YOUR INSTRUCTIONS: Retype, word for word, every line from the one holding "Click the Cloud" through the one holding "The height and width of the screenshot is (483, 860)." in the entries below, both included, and only those lines.

TASK DATA:
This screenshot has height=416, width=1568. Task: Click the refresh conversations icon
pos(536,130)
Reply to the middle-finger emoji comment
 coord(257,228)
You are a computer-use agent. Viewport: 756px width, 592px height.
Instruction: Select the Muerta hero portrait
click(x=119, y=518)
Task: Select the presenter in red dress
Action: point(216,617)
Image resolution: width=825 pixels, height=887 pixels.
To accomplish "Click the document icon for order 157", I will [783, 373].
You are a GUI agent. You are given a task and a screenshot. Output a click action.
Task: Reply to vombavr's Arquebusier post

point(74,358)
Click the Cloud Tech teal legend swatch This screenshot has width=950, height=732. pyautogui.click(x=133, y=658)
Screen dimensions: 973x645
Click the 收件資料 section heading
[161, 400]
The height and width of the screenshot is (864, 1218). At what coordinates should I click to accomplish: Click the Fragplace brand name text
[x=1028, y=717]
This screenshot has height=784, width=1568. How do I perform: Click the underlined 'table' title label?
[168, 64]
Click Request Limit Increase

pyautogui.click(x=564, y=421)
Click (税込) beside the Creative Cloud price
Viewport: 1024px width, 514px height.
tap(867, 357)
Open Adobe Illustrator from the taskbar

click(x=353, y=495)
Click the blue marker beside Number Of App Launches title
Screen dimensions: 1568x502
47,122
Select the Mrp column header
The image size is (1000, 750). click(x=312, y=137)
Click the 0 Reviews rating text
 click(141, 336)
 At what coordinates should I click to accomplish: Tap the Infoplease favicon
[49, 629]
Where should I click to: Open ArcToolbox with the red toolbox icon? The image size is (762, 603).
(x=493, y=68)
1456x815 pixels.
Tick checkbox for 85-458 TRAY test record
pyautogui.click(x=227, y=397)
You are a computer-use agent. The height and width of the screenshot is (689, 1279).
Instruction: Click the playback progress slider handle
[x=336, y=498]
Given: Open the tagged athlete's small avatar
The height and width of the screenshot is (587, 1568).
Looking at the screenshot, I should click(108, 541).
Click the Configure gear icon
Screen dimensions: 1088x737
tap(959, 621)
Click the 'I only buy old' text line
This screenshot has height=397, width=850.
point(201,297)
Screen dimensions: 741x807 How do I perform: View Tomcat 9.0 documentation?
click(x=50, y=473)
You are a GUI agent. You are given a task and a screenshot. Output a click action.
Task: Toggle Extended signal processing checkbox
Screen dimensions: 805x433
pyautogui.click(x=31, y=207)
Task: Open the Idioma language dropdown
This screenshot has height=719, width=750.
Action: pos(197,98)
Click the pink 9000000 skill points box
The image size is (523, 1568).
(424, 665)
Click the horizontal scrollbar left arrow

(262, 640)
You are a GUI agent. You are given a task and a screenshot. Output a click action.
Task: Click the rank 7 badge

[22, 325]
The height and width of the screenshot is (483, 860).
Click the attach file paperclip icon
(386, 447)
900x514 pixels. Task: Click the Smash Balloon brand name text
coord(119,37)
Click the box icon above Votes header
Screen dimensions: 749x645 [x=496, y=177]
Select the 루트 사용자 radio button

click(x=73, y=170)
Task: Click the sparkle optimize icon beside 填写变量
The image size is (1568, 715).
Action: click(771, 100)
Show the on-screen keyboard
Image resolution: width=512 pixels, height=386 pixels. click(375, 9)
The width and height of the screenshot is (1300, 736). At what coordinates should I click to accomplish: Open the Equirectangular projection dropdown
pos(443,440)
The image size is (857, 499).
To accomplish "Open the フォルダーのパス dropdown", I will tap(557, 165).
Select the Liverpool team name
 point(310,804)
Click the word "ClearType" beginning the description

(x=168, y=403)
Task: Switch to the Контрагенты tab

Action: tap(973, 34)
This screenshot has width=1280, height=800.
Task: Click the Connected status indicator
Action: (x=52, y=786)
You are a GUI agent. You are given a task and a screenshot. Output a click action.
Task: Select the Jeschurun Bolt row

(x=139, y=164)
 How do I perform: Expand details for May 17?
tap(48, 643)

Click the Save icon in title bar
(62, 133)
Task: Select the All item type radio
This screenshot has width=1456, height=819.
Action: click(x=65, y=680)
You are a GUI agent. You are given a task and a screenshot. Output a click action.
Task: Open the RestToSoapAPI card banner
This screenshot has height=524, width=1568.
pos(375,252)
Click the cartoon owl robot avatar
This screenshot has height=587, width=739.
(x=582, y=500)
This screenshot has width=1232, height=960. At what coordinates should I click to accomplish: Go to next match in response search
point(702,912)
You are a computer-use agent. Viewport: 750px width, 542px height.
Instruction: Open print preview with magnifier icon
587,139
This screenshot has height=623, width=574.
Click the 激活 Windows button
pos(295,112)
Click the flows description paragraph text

EXPECTED OUTPUT:
Click the Cloud Tech teal legend swatch This screenshot has width=950, height=732. pyautogui.click(x=133, y=658)
Screen dimensions: 973x645
Click the 收件資料 section heading
[161, 400]
The height and width of the screenshot is (864, 1218). At what coordinates should I click to accomplish: Click the Fragplace brand name text
[x=1028, y=717]
This screenshot has height=784, width=1568. How do I perform: Click the underlined 'table' title label?
[168, 64]
Click Request Limit Increase

pyautogui.click(x=564, y=421)
Click (税込) beside the Creative Cloud price
Viewport: 1024px width, 514px height.
tap(867, 357)
Open Adobe Illustrator from the taskbar

click(x=353, y=495)
Click the blue marker beside Number Of App Launches title
Screen dimensions: 1568x502
47,122
Select the Mrp column header
The image size is (1000, 750). click(x=312, y=137)
Click the 0 Reviews rating text
 click(141, 336)
 At what coordinates should I click to accomplish: Tap the Infoplease favicon
[49, 629]
Where should I click to: Open ArcToolbox with the red toolbox icon? The image size is (762, 603).
(x=493, y=68)
1456x815 pixels.
Tick checkbox for 85-458 TRAY test record
pyautogui.click(x=227, y=397)
You are a computer-use agent. The height and width of the screenshot is (689, 1279).
Instruction: Click the playback progress slider handle
[x=336, y=498]
Given: Open the tagged athlete's small avatar
The height and width of the screenshot is (587, 1568).
Looking at the screenshot, I should click(108, 541).
Click the Configure gear icon
Screen dimensions: 1088x737
tap(959, 621)
Click the 'I only buy old' text line
This screenshot has height=397, width=850.
point(201,297)
Screen dimensions: 741x807 How do I perform: View Tomcat 9.0 documentation?
click(x=50, y=473)
You are a GUI agent. You are given a task and a screenshot. Output a click action.
Task: Toggle Extended signal processing checkbox
Screen dimensions: 805x433
pyautogui.click(x=31, y=207)
Task: Open the Idioma language dropdown
This screenshot has height=719, width=750.
Action: pos(197,98)
Click the pink 9000000 skill points box
The image size is (523, 1568).
(424, 665)
Click the horizontal scrollbar left arrow

(262, 640)
You are a GUI agent. You are given a task and a screenshot. Output a click action.
Task: Click the rank 7 badge

[22, 325]
The height and width of the screenshot is (483, 860).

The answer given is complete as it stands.